In the meantime, the CEO and the Data Protection Officer (DPO) are counterparties. This is a given anyway due to the tightening of the data protection regulations DSGVO in May 2018. This requires the appointment of a Data Protection Officer for companies with at least ten employees. If this becomes mandatory, the relevance for a secure handling of data and information will increase.

Although more than half of all companies have not yet filled a full-time position for data protection experts, the topic has finally arrived in the boardrooms. Nevertheless, there are still many uncertainties, also regarding a function in the company that has greatly gained relevance in the age of privacy.

The Data Protection Officer monitors compliance with data protection regulations and is therefore responsible for the privacy of employees and customers. Because he or she is expected to monitor and challenge the work processes and culture, these employees assume a prominent and important function in the company.

A new role        

In the latest cyber security survey by the German Federal Office for Information Security, 70 percent of companies were victims of hacker attacks in 2016 and 2017. Many companies are sitting on a ticking time bomb. Many companies fall into the fallacy of relying on external data protection experts to examine their operations and processes for IT security or put their trust in costly cyber insurance policies. This conceals further risks.

External providers could financially compensate for protective measures and losses, but they usually cannot bring back lost data. If the entire IT system of a company is affected, the restoration can cost several million euros, depending on the size of the company - not including the loss of competitive advantages and the costs of lost sales and image damage.

Even a single stolen file hacked through customer data or passwords may do lasting damage.

This is where the Data Protection Officer comes in and has to step on the toes of management.

Checklist for DPO-to-be

The tasks of the Data Protection Officer include alerting the management to data protection breaches and insisting on extensive changes if necessary. Insecure cloud storage solutions or the company's own communication channels are "sore points" for companies that the data protection expert must keep a particularly close eye on.

In general, when using software solutions, the DPO must be able to check the following features and answer questions:

  • GDPR compliance: whether and how personal data is processed?
  • Audited software: Are there regular independent IT security audits?
  • Open source availability: Are there critical security vulnerabilities or potential backdoors for third parties in the freely available source code?
  • Server location: Are the servers located within the EU and does the comparatively strict legal framework apply?
  • End-to-end encryption: Are data transmissions or all communications end-to-end encrypted so that only the sender and recipient have access?

In the best case, the CEO establishes an internal security culture together with the Data Protection Officer.
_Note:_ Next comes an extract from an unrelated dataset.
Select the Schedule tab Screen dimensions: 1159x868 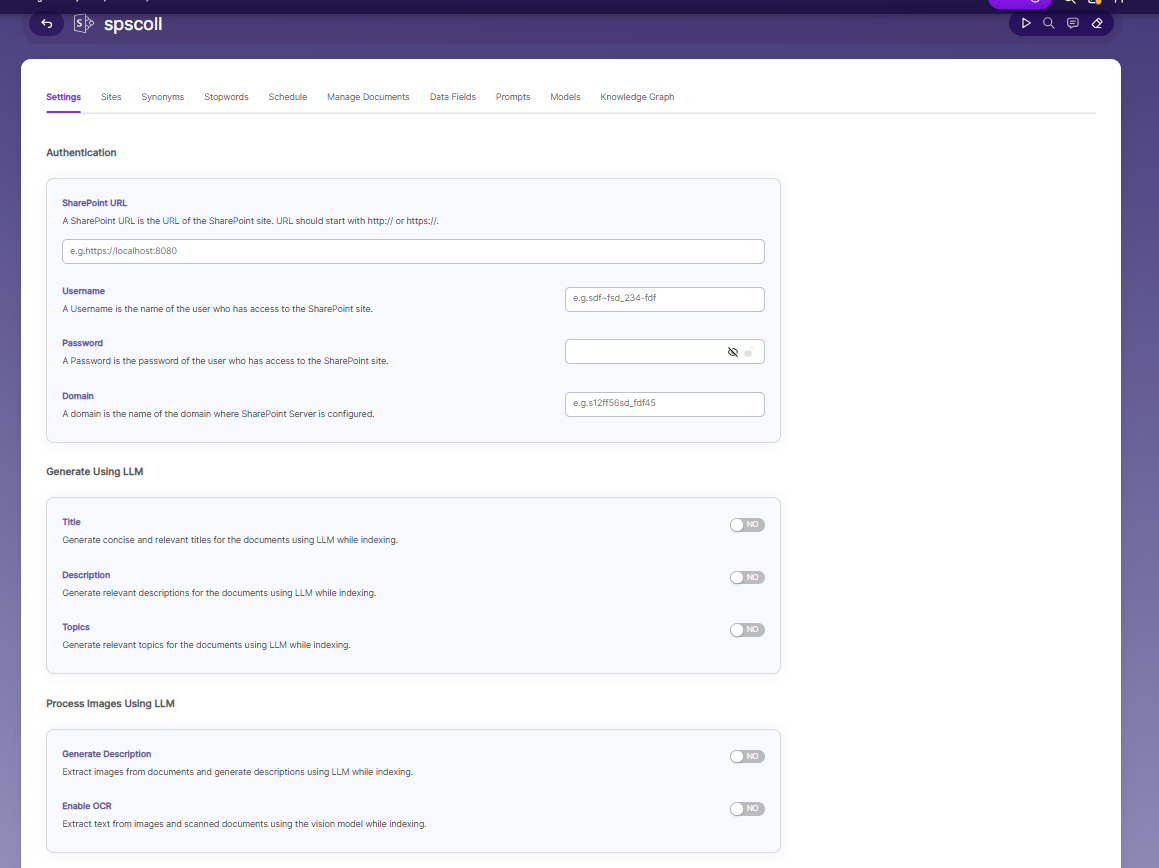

This means that they work to ensure that employees develop a positive attitude towards the necessary policies, because in the worst case scenario, their own jobs and the well-being of the company depend on the functioning of the IT security mechanisms.
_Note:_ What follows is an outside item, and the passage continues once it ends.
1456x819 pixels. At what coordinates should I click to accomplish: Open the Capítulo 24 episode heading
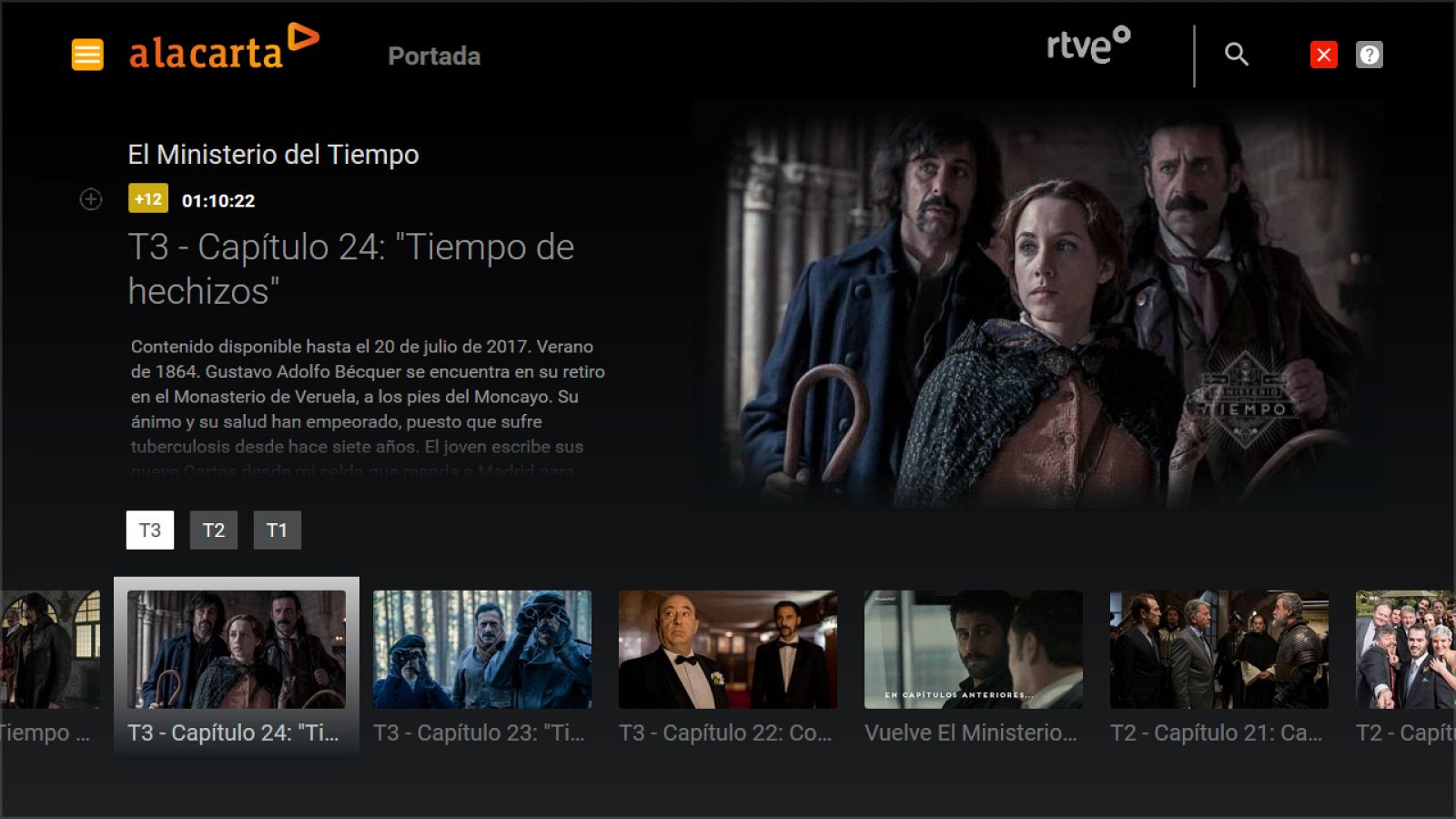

No power play, no losers      

The Data Protection Officer can bring very uncomfortable truths to light for the CEO: he openly addresses errors and violations, demands reforms and questions existing workflows. Nevertheless, management and data protection experts basically represent the same interests. In the end, all parties involved reap invaluable benefits from close cooperation: the company is better protected against cyber threats, employees handle sensitive information more prudently, customers benefit from improved data protection and this also pays off in terms of their own respectability.

Therefore, it is important that the DPO implements a new workflow while integrating secure tools into the work processes. The latter also offer the opportunity to further increase the company's productivity and thus have a positive impact on the KPIs. In the end, there are only winners if the CEO and the DPO do not fight a power struggle, but instead pull together.

The Data Protection Officer is responsible for guiding more global processes. Together with the CEO, the company's interests are thus sustainably protected.